• DIRECTIONS FOR THIS TASK: When a line below contains the word "پرسپولیس", copy that line.

*** PROVIDED DATA Section Begins ***

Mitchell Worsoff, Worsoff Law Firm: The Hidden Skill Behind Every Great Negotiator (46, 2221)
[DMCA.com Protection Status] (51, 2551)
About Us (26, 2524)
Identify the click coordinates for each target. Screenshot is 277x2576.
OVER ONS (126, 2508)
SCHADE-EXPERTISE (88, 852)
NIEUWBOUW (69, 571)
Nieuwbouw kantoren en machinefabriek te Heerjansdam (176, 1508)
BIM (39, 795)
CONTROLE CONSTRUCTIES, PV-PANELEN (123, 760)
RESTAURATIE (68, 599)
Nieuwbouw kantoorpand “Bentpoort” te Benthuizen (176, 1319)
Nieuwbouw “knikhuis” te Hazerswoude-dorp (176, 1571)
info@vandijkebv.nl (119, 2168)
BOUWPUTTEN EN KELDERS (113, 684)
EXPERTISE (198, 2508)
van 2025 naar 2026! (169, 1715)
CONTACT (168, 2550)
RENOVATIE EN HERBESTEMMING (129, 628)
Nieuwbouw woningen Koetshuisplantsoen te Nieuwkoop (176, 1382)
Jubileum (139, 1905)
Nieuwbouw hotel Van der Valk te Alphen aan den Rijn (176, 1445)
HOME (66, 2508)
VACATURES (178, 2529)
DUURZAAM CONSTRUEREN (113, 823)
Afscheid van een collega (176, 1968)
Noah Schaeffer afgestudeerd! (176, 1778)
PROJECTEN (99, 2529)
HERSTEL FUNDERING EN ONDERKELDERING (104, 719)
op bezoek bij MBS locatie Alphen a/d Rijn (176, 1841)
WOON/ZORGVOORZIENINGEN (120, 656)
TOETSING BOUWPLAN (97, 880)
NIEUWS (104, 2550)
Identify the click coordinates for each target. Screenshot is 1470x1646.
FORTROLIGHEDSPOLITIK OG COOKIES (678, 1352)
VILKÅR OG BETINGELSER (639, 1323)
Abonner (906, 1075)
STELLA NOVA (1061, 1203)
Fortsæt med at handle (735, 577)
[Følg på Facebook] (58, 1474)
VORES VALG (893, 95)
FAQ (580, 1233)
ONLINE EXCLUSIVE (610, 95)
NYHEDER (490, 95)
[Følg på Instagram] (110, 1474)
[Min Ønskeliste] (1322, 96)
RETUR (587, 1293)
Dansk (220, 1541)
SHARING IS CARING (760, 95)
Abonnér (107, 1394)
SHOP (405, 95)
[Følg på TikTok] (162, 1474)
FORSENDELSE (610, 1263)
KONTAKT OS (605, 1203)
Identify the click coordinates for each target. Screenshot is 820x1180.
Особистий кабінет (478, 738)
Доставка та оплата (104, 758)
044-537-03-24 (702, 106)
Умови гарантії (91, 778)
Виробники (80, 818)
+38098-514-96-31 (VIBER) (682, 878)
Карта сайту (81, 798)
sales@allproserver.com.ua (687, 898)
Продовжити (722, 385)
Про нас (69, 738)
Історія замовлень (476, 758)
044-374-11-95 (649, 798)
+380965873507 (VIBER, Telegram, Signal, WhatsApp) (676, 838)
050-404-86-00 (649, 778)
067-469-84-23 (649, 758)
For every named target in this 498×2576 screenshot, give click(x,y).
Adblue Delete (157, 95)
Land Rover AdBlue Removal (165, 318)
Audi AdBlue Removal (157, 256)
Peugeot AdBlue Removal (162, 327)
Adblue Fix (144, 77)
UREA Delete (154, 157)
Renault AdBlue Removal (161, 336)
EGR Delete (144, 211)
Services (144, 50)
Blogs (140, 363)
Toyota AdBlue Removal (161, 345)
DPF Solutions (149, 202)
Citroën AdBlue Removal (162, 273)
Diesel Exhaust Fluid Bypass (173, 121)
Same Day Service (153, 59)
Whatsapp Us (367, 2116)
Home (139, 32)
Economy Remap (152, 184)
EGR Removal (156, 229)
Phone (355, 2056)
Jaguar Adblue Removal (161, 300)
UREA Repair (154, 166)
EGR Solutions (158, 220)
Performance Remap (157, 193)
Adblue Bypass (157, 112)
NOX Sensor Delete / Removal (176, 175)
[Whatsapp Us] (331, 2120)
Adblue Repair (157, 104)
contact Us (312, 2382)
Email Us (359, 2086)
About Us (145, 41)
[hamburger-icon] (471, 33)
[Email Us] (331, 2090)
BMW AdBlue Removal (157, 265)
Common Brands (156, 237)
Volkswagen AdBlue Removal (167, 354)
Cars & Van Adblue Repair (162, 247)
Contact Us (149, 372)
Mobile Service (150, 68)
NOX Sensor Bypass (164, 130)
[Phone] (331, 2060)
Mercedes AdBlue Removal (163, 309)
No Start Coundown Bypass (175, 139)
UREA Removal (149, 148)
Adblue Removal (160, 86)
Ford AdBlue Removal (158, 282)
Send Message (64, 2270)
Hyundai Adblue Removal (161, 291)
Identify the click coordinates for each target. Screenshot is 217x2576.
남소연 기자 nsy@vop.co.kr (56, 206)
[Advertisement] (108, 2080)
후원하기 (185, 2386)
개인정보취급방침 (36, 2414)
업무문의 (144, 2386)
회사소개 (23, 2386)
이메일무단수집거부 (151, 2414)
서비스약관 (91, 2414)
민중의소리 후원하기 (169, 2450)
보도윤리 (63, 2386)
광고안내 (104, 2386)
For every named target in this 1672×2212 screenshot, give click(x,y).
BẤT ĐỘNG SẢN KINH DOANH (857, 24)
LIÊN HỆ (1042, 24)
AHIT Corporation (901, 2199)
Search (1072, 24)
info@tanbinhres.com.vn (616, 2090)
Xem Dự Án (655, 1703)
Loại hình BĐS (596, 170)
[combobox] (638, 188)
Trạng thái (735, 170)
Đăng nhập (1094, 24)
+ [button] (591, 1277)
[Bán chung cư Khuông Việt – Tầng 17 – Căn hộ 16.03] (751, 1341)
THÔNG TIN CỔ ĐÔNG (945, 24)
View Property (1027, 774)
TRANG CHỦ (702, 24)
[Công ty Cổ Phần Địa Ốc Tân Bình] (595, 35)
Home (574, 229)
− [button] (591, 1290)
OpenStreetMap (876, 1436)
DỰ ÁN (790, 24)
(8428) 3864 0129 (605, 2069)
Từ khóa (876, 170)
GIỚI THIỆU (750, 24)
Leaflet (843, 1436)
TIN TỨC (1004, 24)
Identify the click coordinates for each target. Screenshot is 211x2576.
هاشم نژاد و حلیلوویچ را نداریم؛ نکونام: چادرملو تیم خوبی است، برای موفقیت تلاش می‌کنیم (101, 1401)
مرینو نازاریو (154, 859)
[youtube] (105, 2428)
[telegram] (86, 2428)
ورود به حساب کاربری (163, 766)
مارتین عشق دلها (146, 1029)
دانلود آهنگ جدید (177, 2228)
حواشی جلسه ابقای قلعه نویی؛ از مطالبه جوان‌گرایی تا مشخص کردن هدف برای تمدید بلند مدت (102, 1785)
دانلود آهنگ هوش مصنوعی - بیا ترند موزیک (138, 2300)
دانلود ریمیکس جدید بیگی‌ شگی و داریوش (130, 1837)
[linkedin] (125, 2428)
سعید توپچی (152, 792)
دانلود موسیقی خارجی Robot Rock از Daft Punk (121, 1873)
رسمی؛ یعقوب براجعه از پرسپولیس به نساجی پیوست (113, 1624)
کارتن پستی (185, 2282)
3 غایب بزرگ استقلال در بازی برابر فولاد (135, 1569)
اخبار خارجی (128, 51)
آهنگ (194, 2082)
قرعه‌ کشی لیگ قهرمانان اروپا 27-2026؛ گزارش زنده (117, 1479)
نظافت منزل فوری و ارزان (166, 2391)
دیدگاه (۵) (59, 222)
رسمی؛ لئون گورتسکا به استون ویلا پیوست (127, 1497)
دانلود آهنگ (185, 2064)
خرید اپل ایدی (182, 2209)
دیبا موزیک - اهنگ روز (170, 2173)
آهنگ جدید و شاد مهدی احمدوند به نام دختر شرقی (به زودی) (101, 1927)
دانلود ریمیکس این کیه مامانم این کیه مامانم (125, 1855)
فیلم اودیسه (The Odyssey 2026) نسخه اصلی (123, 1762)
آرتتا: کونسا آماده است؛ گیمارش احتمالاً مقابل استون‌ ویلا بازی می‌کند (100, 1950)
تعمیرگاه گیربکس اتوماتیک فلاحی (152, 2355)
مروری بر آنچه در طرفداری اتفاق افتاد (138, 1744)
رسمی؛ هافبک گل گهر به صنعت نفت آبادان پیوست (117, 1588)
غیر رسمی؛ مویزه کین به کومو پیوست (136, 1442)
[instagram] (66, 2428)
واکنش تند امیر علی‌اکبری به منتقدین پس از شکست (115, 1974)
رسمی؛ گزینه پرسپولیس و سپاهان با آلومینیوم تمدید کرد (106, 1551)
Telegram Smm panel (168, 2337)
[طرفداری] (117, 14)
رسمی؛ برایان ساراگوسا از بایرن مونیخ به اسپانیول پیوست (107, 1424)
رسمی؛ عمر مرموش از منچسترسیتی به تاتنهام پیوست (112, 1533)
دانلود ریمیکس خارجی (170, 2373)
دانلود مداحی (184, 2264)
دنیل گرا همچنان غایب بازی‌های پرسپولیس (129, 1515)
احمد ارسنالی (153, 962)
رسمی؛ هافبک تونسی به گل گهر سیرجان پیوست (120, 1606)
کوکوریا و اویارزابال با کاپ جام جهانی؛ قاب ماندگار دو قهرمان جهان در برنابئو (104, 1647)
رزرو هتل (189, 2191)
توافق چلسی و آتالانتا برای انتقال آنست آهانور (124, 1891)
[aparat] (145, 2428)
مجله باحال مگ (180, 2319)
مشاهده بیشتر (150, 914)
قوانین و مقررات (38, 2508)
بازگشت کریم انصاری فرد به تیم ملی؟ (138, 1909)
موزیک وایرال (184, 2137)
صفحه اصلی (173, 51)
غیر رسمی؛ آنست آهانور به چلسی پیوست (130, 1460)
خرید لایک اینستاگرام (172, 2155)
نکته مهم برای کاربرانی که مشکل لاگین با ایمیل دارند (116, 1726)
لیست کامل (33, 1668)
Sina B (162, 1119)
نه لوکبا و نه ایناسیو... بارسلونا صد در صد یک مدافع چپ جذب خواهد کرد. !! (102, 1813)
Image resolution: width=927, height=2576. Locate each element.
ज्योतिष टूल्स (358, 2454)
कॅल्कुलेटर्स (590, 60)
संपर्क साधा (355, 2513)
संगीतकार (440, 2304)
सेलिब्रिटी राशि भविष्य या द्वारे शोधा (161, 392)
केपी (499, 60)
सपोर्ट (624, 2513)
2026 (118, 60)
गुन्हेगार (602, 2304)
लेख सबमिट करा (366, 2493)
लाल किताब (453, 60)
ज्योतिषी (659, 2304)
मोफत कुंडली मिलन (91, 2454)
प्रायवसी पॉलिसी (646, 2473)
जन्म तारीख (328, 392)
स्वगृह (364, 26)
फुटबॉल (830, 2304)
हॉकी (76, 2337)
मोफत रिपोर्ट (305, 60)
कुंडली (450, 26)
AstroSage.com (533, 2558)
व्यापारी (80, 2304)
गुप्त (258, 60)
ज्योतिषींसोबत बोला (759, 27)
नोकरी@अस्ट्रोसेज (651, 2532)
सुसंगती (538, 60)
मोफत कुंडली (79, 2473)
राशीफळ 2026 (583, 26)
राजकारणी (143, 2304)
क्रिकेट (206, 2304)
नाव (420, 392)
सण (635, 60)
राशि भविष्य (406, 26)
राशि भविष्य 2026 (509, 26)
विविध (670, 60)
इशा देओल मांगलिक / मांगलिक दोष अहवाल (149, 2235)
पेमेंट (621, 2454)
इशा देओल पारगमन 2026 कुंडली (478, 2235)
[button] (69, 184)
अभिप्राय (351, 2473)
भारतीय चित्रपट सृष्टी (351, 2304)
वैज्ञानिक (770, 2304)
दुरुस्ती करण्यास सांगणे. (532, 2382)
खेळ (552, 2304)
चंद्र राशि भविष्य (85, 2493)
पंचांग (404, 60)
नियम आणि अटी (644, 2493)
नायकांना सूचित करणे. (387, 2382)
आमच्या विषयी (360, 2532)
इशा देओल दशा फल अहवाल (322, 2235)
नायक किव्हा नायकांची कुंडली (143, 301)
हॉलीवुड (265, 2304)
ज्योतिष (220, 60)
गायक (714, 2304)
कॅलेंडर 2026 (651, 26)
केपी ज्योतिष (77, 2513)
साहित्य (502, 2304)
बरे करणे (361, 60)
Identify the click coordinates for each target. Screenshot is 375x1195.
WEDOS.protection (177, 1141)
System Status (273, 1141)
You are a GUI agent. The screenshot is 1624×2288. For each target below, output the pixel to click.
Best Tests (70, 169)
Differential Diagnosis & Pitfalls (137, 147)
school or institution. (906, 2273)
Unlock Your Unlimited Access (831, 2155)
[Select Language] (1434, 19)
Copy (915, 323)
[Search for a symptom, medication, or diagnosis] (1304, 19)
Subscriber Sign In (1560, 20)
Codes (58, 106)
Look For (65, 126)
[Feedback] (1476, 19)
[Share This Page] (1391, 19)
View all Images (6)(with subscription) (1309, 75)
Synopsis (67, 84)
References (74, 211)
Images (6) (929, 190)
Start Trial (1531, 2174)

*** PROVIDED DATA Section Ends ***

• RESPONSE:
رسمی؛ یعقوب براجعه از پرسپولیس به نساجی پیوست (113, 1624)
رسمی؛ گزینه پرسپولیس و سپاهان با آلومینیوم تمدید کرد (106, 1551)
دنیل گرا همچنان غایب بازی‌های پرسپولیس (129, 1515)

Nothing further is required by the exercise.